骨太から読み解きます

「骨太の方針」とはどういったものでしょうか。毎年6月に経済財政諮問会議において出される方針で、その年の予算編成や重点的政策、改革事項なと提言するものです。2001年、省庁再編に合わせて予算編成の権限を首相官邸主導に変えようとする動きがありました。当時の小泉純一郎首相が初めてまとめたのが「骨太の方針」です。翌年度(02年度)は、財政健全化の第一歩として、国債発行額を 30 兆円以下に抑えることが示されました。具体的数値を掲げているので予算にメリハリがつきます。小泉首相の課題に取り組む本気度がうかがえました。

「骨太」を利用して予算に先手を打っておくことができます。このおかげで、首相がなにに力を入れているのか明確にできるのです。トップダウンでの政策決定に首相の強いリーダーシップをみることができます。しかし、近年の方針は「骨太」の効き目を感じることができません。小泉政権のあとの安倍、福田、麻生の各政権では野党の反対が強い政策をあまり盛り込めていないからです。
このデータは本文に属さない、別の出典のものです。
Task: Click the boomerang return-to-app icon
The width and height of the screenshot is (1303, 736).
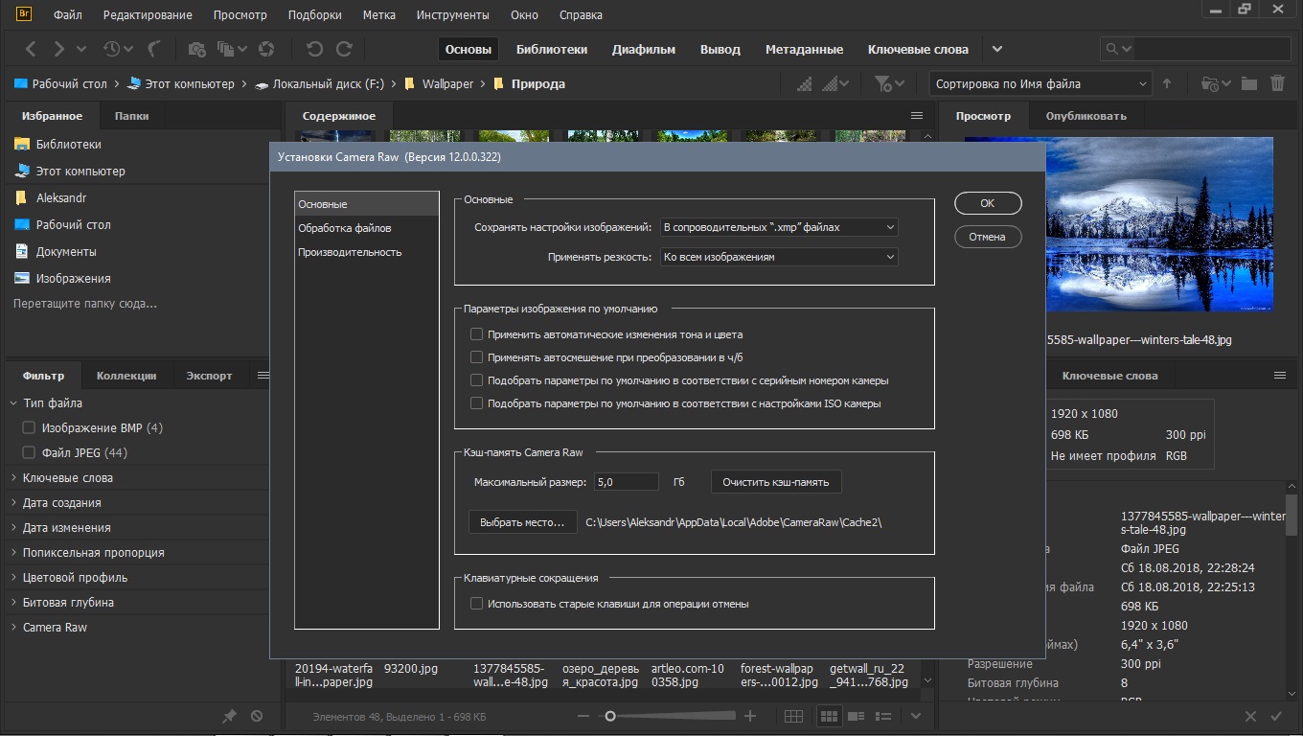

新聞で閣議決定された方針を読んだときは、安倍首相がなににウェイトを置いているのか知ることができるので、今後の展開が楽しみでした。でも30日に閣議決定された骨太方針では財政改善に向けた歳出抑制の目標値は明示されていません。社会保障の個別項目の抑制額も明記していません。具体的な数字を表に示すと、当然ながら健全化計画は国会や党内で争点になります。総理はあえて骨太の効果を避けたのではないでしょうか。私は首相が自らの力を発揮しようとしているのは財政にはないのだろうと解釈しました。ではなにに統率力をみせつけるのでしょうかー。

 首相は財源健全化より安全保障案

これは日本経新新聞に載っていた首相周辺の解説でもあります。「私は正しい。なぜなら総理大臣だからー」と安全保障法制度の議論で何回も繰り返す姿からも読み取れます。

09年に民主党が政権を取った頃、私は中学生。意思決定の迅速さこそがリーダーの資質であると思っていたので「決められない政治」にいらだっていました。今は、政治学や行政学を勉強してそれがすべてではないと学びました。決定のはやさが一概によいのかわかりません。スピード重視の決定では、多様な意見を法案に反映するのが難しい側面もありますし…。

今回は安全保障案の是非論について触れません。私は権力をどのように形成して組織をコントロールしていくかということに興味を覚えるのです。言葉や骨太の方針などからその時の主導者がどのような音頭取りをしていくのか発見できます。そして、「まあ任せておけば大丈夫」とあぐらをかいている自分はあまりにも無防備だと気がつきました。ただ目標値や政策を鵜呑みにするのではなく背後に隠された国の方向性を読み解く力を身につけたいものです。